Hypatima corynetis

Scientific classification
- Domain: Eukaryota
- Kingdom: Animalia
- Phylum: Arthropoda
- Class: Insecta
- Order: Lepidoptera
- Family: Gelechiidae
- Genus: Hypatima
- Species: H. corynetis
- Binomial name: Hypatima corynetis (Meyrick, 1913)
- Synonyms: Chelaria corynetis Meyrick, 1913;

= Hypatima corynetis =

- Authority: (Meyrick, 1913)
- Synonyms: Chelaria corynetis Meyrick, 1913

Species of moth

Hypatima corynetis is a species of moth in the family Gelechiidae. It was described by Edward Meyrick in 1913. It is found in Sri Lanka.

The wingspan is 15–16 mm. The forewings are brown, sometimes tinged with ferruginous, in the disc, variably mixed and sometimes posteriorly wholly suffused with dark fuscous.
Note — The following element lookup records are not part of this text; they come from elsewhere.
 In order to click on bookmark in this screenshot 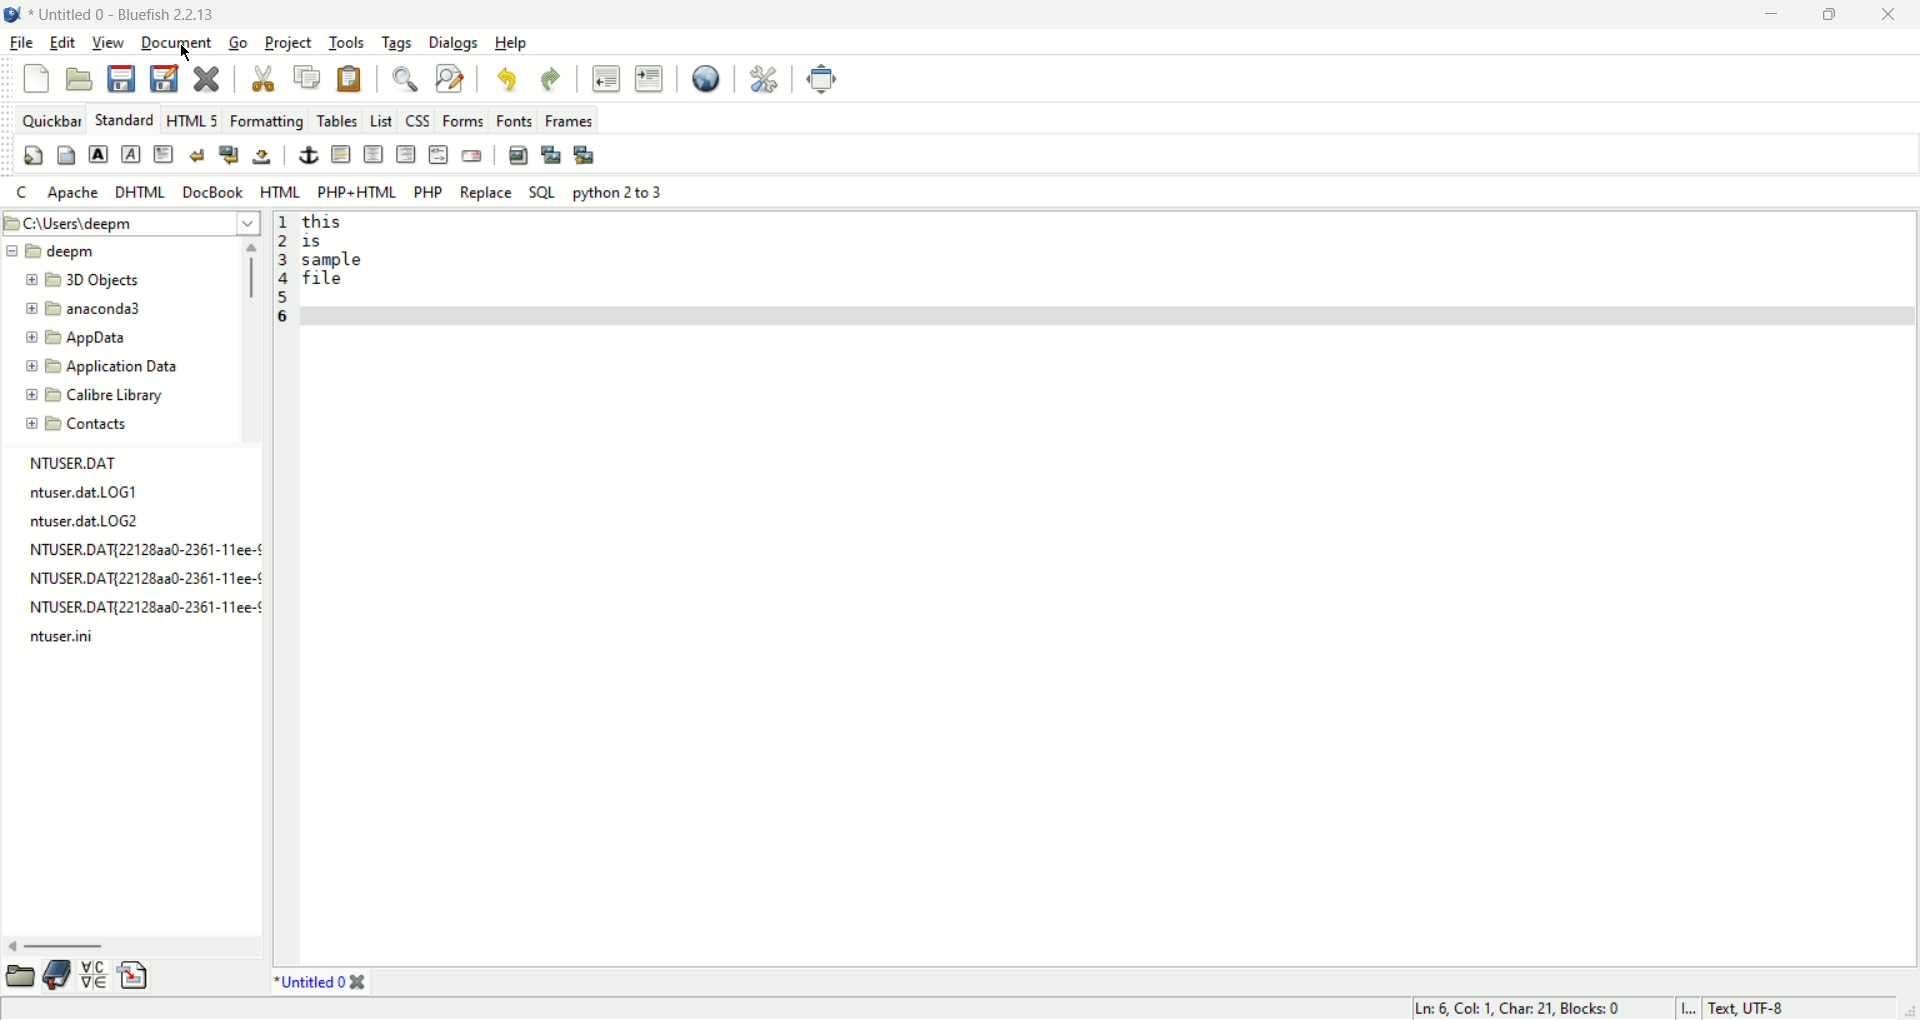, I will do `click(59, 974)`.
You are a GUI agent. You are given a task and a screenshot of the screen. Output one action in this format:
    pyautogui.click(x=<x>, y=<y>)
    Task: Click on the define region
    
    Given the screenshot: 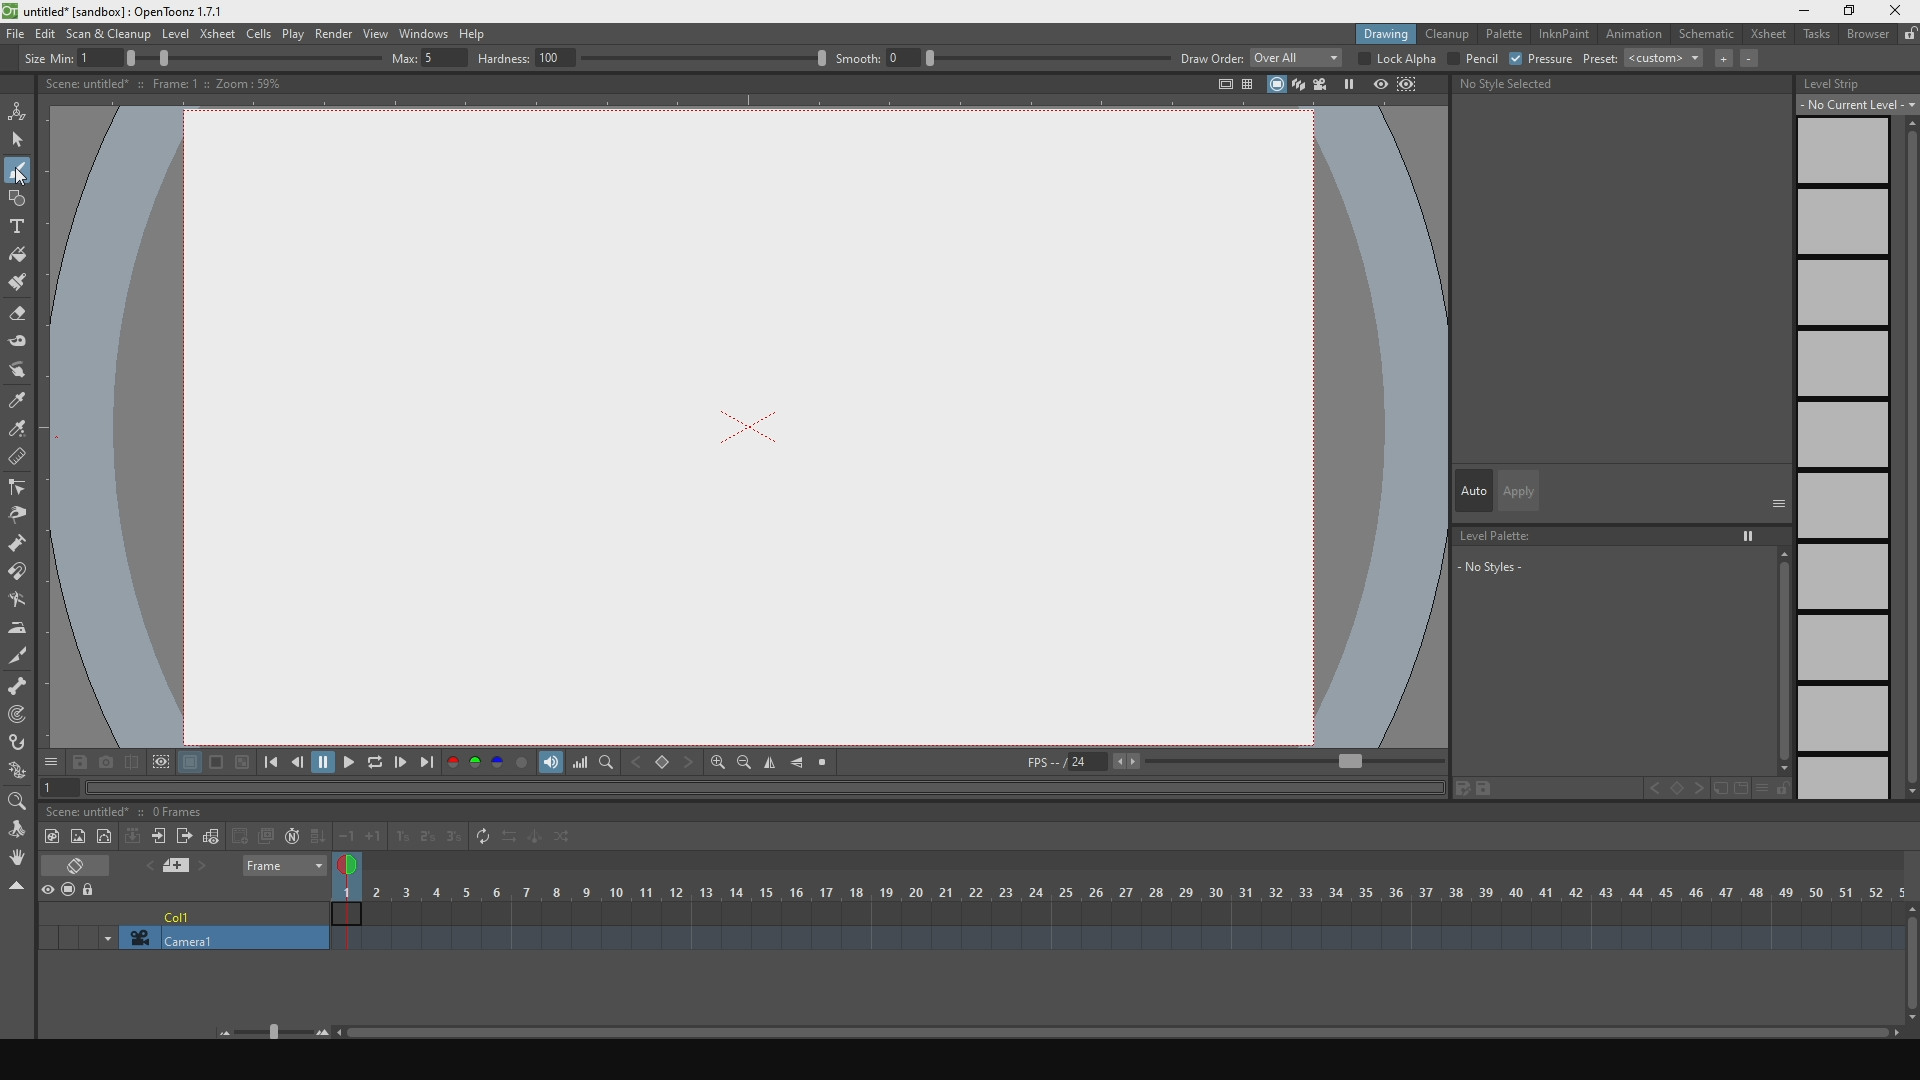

The basal area is irregularly mixed or suffused with white, with some irregular dark fuscous marks, and a black subcostal dash. There is a narrow elongate black patch extending along the costa from one-sixth to three-fifths, cut by three oblique white strigulae. There is also an irregular outwardly oblique transverse black patch from the dorsum before the middle, nearly reaching the costal patch, edged with raised whitish scales. An irregularly triangular fuscous-blackish edged spot is found on the tornus, reaching halfway across the wing, surrounded with white suffusion extending to the costa and there is some irregular whitish irroration (sprinkling) towards the apex. The hindwings are light fuscous, thinly scaled and semihyaline (partially glass like), darker along the termen and towards the apex, with the veins rather dark fuscous.